Au fond les années Mitterrand auront causé le plus grand tort à l’image des gens de gauche – et on ne fait pas allusion à l’indéboulonnable ministre de la Culture d’alors, un certain Jack Lang. De même que Marguerite Duras paie encore le côté pontifiant qu’elle a pu montrer au sommet de sa gloire, en 1984, Simone de Beauvoir a sans doute fait fuir de potentiels lecteurs en devenant une institution des lettres. Comme Duras elle déjeunait à l’Elysée et avait l’oreille du président de la République. Autre signe de son statut souverain : en 1981, elle est traduite au Danemark par… la reine en personne, Margrethe II ! Depuis sa mort, en 1986, la notable enturbannée a eu droit à tous les honneurs de la part de la mairie de Paris : une place Sartre-Beauvoir à Saint-Germain-des-Prés, une passerelle Simone-de-Beauvoir (seul pont parisien à porter le nom d’une femme) et une plaque au 11 rue de la Bûcherie, dans le Ve arrondissement, qui précise que c’est là qu’elle a écrit Le Deuxième Sexe. C’est sans doute par ce classique contemporain qu’il faut repasser pour tenter de comprendre qui était la vraie Beauvoir derrière la "potiche" officielle qu’elle craignait d’être à la fin de sa vie.
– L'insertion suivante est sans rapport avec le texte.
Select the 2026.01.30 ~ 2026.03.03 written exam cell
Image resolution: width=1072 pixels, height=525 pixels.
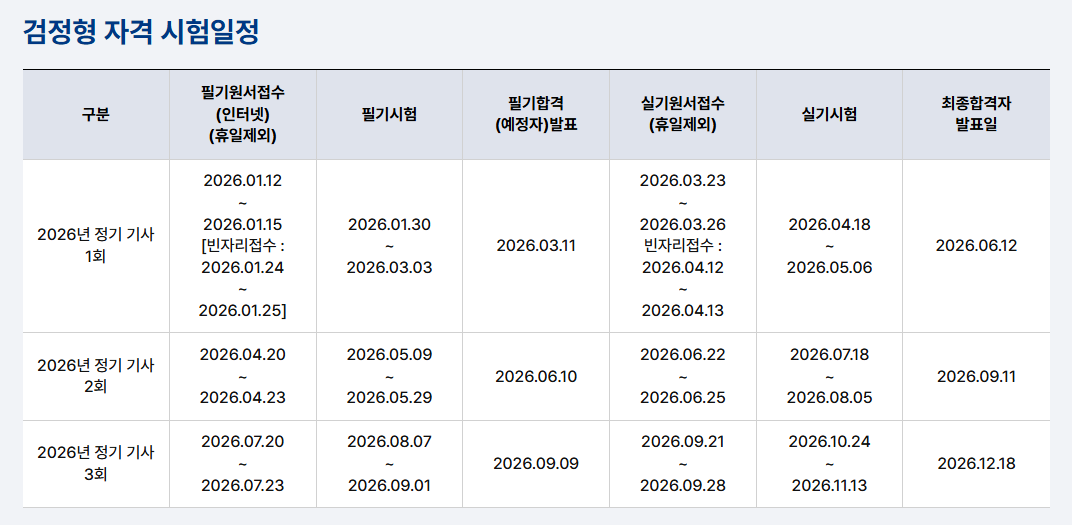point(389,246)
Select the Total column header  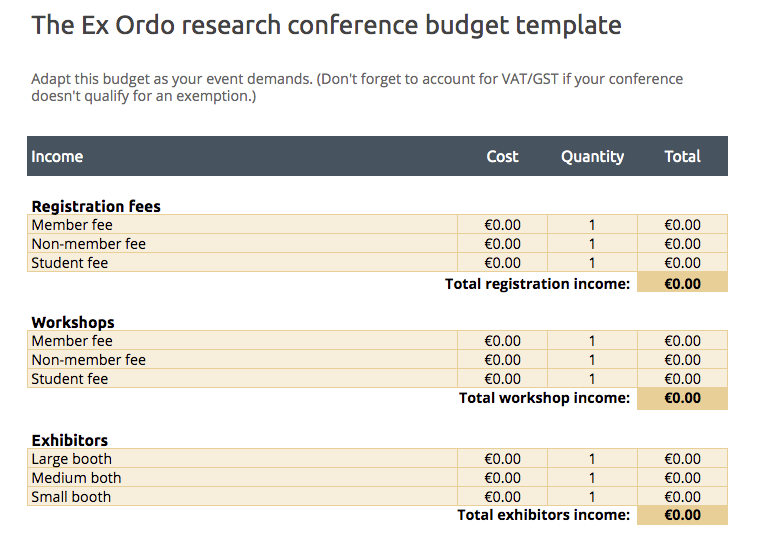[682, 156]
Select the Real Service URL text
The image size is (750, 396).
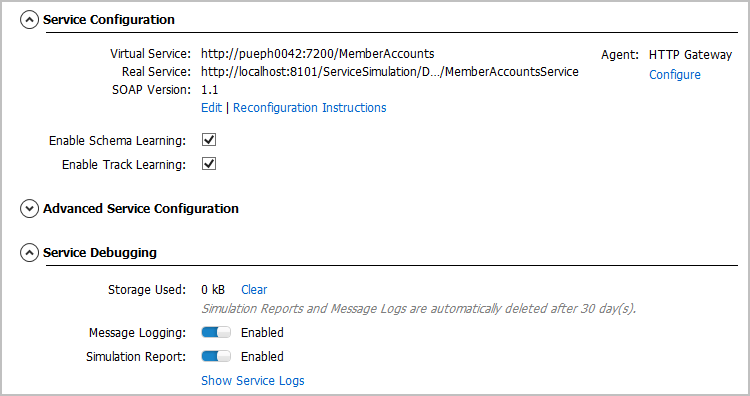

Née en 1908 dans une famille bourgeoise mais en voie de déclassement, la jeune Simone comprend très tôt qu’elle aura à étudier et à travailler. Douée selon son père d’un "cerveau d’homme" (sic), elle doit son émancipation intellectuelle à son amie d’enfance et de jeunesse Elisabeth Lacoin, dite "Zaza", qui mourra prématurément à 21 ans. A part elle, c’est avec des garçons (toujours brillants) qu’elle se lie : Maurice Merleau-Ponty, Paul Nizan et Jean-Paul Sartre. Le 14 octobre 1929, sur un banc de pierre du Louvre, Sartre et Beauvoir formulent leur célèbre accord : si leur amour est "nécessaire", il ne leur interdira pas les passions "contingentes". Souvenons-nous que c’est grâce à Beauvoir que le pacte tiendra : en 1931, Sartre la demandera en mariage et elle lui dira non. Rappelons aussi que ce n’est pas Sartre, mais René Maheu (brièvement amant de Beauvoir), qui a inventé le surnom du "Castor". Beauvoir devrait-elle moins qu’on le croit à son célèbre compagnon à strabisme ?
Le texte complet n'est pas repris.